The easy sell was France against Norway as a heavyweight meeting. Star power, noise, a packed Boston Stadium, and the kind of afternoon that was supposed to feel tight. Instead, it became a Dembélé sprint through the first half.
Ousmane Dembélé scored three times before halftime, turning France’s attack into something Norway could not slow down. The first goal gave France the early control, and even after Norway found a response, the game kept bending back toward Dembélé.

France made Norway chase too much
Norway needed structure, patience, and a little bit of chaos in the right moments. France never really let that combination breathe. Jules Koundé spent the afternoon fighting through wide-area duels, and the French back line did enough to keep Norway from turning possession into sustained pressure.

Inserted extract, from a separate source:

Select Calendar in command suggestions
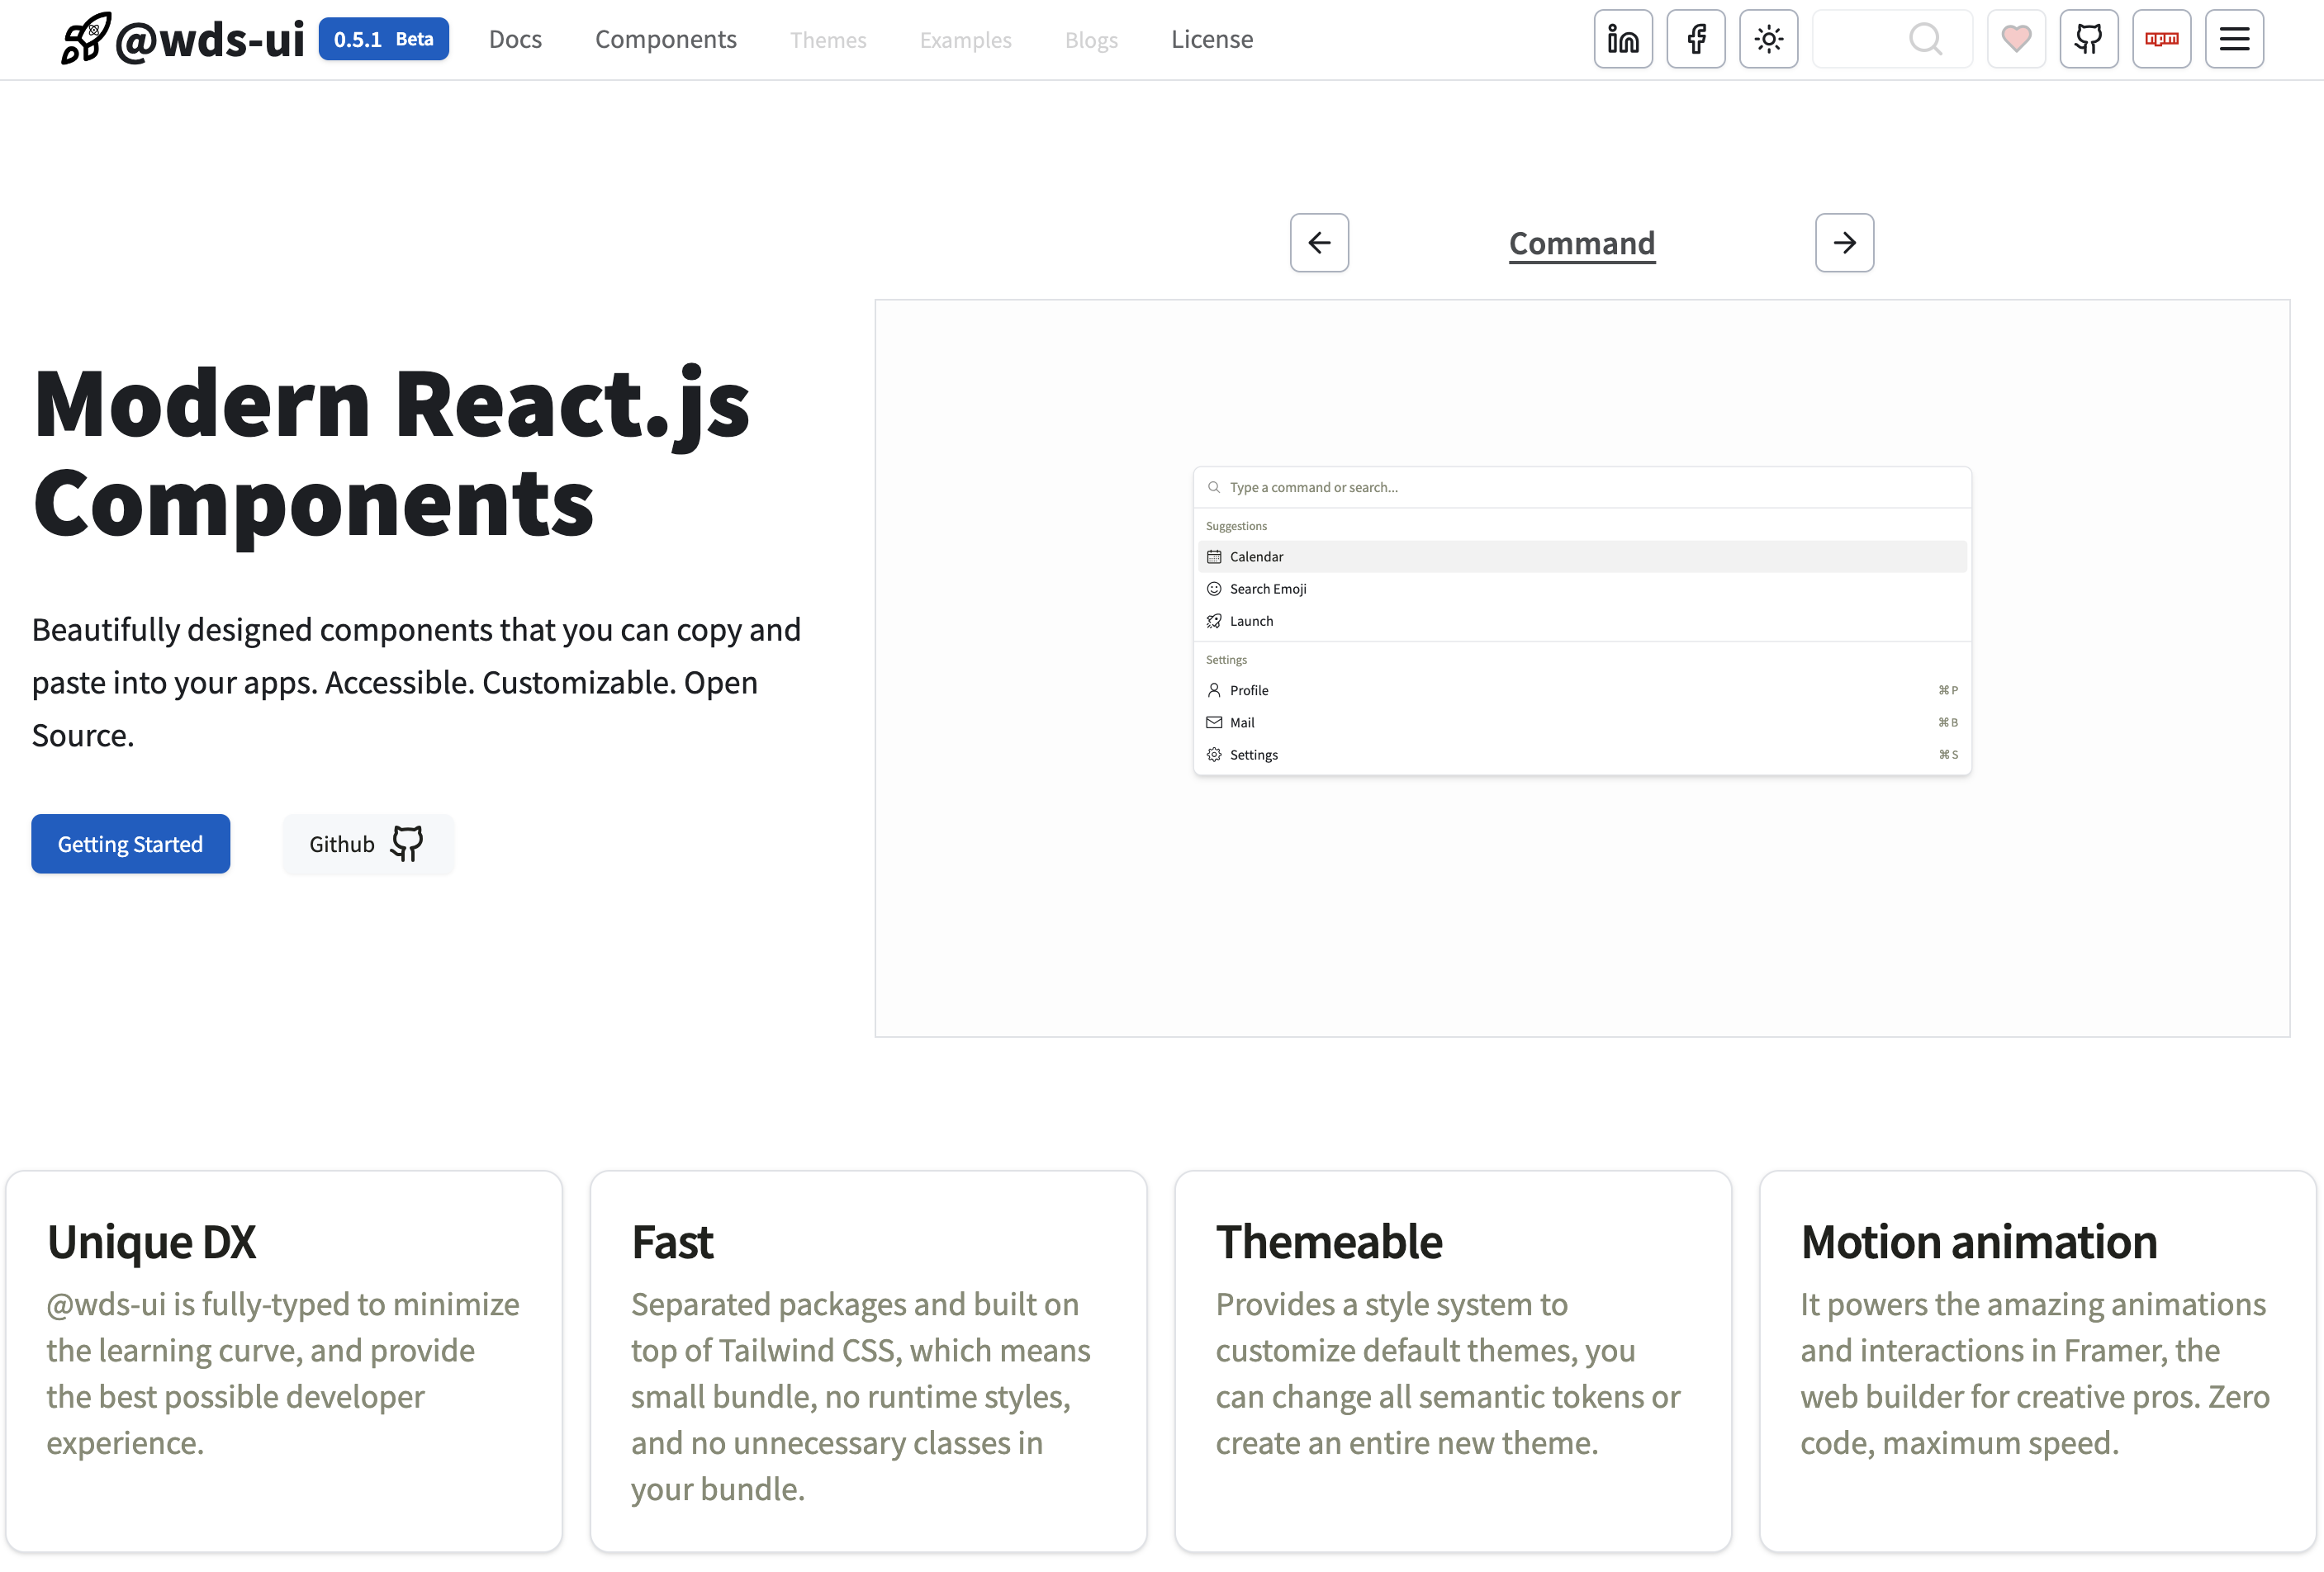 tap(1582, 556)
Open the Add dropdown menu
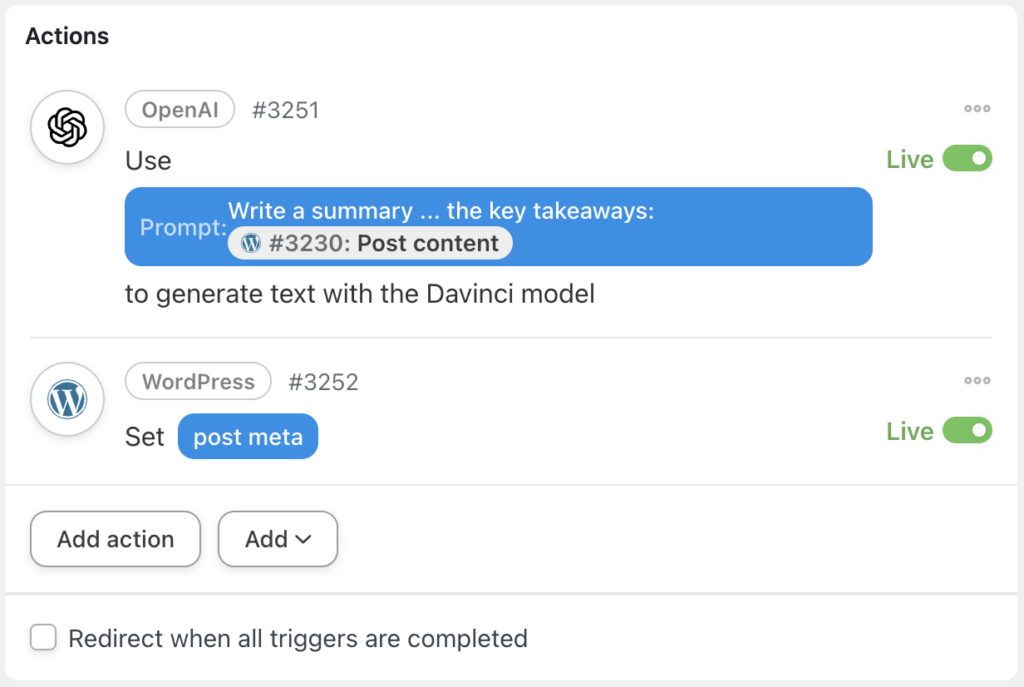 coord(277,539)
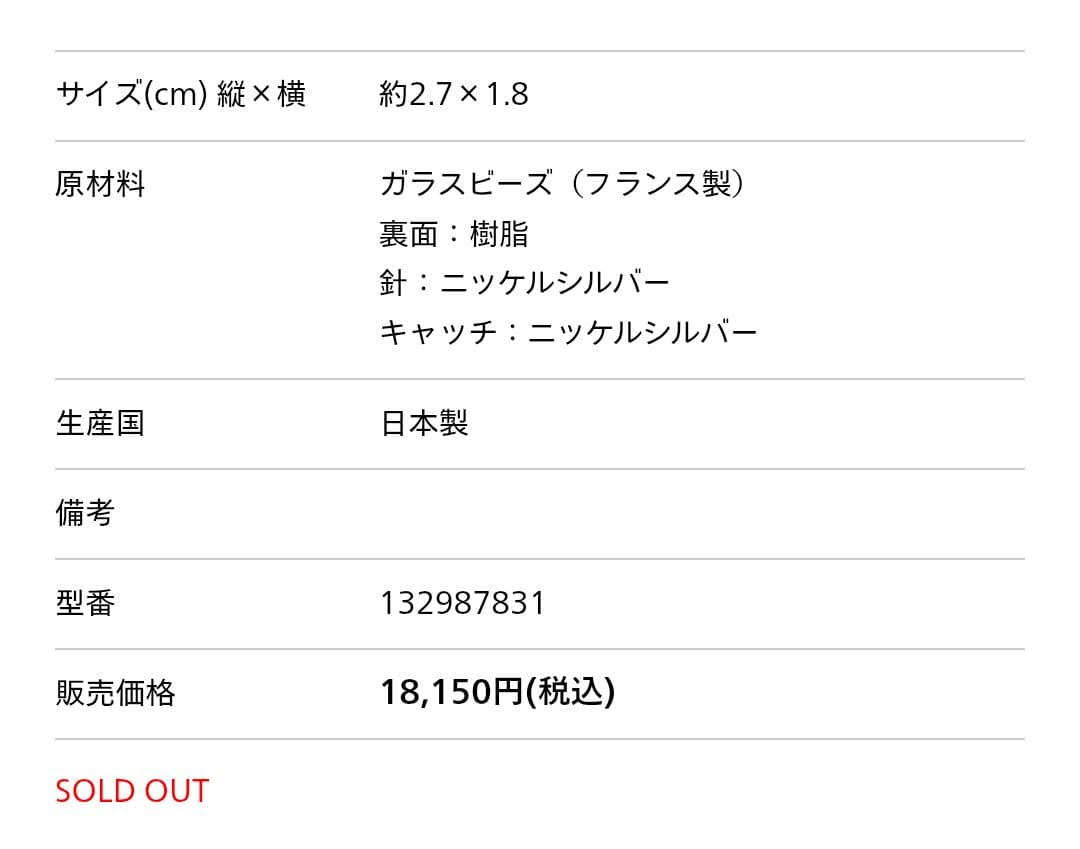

That mattered because France did not need endless chances. When the game opened, the pace difference showed up quickly. Dembélé kept finding the spaces that hurt, and Norway kept looking like a team trying to solve two problems at once: defending the runner and recovering from the previous mistake.
Boston got a Dembélé show
The atmosphere deserved a big performance, and the 64,000 in attendance got one. Maybe it was not the balanced, tense match most people expected, but it had the better thing for a neutral crowd: one player completely taking over.

France added the fourth after halftime and took the match out of the dramatic range. Norway still had moments, but by then the story was already written. This was France reminding everyone that its attack has more than one headline name, and when Dembélé gets loose, the whole shape of a match can change in minutes.
That part should make the knockout rounds interesting. France won more than a group finale in Boston. It looked sharp, ruthless, and a little scary, which is exactly the kind of version nobody wants to see waiting on the other side of the bracket.